• WHAT IS NEEDED:
Rewrite the entries below, starting at the line that has "n SCADA node" and stopping after the line that has "pos(302,345)", substituting "bubble" for each "circle" and leaving everything else unchanged.

START

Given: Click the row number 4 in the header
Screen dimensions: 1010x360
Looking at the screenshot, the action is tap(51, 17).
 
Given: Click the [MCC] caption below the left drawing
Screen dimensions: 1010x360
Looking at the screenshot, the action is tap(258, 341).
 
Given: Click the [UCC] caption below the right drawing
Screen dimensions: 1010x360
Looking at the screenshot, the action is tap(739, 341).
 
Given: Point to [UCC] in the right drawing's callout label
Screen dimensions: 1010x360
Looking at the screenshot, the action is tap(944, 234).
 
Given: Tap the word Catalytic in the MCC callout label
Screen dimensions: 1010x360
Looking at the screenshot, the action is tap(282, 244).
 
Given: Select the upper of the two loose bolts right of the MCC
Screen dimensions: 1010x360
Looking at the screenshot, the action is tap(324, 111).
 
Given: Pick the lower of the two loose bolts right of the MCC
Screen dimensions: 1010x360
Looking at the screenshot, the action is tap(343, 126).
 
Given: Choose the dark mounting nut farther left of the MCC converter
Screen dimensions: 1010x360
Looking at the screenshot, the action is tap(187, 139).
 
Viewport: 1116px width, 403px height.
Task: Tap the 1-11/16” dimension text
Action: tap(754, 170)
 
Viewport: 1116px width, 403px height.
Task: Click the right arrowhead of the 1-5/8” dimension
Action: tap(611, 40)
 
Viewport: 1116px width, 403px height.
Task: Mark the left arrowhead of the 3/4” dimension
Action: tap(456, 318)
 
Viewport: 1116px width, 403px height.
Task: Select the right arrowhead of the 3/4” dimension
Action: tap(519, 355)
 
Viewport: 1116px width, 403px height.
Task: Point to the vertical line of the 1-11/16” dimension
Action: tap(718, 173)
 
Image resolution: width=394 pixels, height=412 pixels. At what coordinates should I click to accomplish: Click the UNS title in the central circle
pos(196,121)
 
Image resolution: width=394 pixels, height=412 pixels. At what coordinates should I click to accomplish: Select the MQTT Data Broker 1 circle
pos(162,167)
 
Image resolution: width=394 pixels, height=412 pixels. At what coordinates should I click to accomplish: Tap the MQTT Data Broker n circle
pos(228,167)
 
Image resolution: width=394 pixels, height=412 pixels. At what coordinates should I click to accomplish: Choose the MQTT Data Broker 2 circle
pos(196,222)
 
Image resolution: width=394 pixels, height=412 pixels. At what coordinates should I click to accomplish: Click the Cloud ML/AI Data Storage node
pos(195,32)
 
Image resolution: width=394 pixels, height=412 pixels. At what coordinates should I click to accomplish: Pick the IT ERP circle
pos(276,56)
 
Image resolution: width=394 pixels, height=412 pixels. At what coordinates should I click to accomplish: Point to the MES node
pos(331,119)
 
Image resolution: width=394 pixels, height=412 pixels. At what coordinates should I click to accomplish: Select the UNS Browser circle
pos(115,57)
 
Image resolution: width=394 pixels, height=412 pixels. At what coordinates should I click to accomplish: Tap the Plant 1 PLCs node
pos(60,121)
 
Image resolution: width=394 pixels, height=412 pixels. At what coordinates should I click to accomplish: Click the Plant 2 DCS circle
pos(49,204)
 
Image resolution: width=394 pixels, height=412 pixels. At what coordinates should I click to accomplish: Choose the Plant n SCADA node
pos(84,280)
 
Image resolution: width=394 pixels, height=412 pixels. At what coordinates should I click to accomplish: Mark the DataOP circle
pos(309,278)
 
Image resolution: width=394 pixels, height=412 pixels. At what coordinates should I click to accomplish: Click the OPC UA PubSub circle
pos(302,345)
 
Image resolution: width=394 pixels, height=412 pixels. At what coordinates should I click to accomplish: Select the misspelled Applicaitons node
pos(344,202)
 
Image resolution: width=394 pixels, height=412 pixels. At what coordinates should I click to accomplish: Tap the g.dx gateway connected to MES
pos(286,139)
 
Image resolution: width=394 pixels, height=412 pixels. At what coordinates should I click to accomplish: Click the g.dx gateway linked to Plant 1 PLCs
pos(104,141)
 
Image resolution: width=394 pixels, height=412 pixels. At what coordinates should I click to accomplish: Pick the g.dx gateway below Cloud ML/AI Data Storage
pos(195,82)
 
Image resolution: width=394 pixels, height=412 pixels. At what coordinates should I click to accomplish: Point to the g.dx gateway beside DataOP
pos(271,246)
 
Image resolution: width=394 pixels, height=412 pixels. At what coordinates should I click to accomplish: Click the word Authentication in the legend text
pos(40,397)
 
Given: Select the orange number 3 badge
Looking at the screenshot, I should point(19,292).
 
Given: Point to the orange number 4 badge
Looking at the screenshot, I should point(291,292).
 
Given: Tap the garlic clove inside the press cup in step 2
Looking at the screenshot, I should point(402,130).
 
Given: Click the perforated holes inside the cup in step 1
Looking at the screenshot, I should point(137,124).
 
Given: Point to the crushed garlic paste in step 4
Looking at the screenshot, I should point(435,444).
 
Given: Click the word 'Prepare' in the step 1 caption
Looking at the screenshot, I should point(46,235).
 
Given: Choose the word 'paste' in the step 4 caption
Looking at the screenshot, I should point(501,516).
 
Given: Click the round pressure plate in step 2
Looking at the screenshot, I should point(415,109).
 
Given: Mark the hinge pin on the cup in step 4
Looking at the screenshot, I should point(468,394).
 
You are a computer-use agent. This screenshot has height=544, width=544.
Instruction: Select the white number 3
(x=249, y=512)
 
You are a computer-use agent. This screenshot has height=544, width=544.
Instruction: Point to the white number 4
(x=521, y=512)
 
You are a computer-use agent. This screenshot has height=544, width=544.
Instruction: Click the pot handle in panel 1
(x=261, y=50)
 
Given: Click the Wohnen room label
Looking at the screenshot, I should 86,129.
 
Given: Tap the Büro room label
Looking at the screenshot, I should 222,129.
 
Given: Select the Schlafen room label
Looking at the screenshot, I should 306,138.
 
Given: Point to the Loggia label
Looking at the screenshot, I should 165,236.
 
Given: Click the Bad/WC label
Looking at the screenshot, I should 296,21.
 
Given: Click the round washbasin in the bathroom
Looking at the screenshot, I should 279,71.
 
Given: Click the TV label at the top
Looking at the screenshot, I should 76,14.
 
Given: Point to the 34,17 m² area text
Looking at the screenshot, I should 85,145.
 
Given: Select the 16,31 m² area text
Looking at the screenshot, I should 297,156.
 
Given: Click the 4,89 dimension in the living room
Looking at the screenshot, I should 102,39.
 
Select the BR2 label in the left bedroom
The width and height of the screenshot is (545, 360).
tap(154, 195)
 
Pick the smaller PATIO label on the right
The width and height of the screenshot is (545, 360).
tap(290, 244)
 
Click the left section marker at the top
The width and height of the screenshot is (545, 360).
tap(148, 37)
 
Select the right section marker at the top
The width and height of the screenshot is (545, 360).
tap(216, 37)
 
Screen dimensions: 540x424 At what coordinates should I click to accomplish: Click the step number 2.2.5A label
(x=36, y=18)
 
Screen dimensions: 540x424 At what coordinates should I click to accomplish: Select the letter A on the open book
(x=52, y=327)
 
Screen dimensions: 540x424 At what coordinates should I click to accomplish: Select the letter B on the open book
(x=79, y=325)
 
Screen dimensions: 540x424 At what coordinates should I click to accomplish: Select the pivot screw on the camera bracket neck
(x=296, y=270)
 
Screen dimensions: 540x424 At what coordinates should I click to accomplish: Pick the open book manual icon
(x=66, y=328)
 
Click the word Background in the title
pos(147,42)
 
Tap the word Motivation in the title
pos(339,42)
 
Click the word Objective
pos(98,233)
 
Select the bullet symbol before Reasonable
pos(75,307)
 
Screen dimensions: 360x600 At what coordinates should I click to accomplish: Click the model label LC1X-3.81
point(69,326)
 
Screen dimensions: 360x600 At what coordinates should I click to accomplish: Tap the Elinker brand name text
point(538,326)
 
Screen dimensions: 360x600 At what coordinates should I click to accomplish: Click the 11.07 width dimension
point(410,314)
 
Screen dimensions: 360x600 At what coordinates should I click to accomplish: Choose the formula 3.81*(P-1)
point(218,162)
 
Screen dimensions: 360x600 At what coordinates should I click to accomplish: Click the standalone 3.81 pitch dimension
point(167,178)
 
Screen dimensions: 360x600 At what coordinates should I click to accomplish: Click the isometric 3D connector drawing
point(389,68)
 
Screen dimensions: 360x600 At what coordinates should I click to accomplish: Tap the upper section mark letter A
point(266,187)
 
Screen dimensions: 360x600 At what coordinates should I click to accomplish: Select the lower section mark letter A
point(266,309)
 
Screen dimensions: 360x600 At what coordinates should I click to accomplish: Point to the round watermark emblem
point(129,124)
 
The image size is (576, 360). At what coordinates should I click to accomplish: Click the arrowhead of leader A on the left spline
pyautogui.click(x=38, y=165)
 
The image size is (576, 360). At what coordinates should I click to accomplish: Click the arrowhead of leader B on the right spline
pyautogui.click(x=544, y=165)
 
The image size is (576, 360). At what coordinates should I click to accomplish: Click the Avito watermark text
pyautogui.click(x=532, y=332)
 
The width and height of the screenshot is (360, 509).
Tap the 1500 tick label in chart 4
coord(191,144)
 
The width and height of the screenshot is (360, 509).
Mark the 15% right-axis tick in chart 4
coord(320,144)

END

• EXERCISE RESULT:
Image resolution: width=394 pixels, height=412 pixels. At what coordinates should I click to accomplish: Choose the Plant n SCADA node
pos(84,280)
 
Image resolution: width=394 pixels, height=412 pixels. At what coordinates should I click to accomplish: Mark the DataOP bubble
pos(309,278)
 
Image resolution: width=394 pixels, height=412 pixels. At what coordinates should I click to accomplish: Click the OPC UA PubSub bubble
pos(302,345)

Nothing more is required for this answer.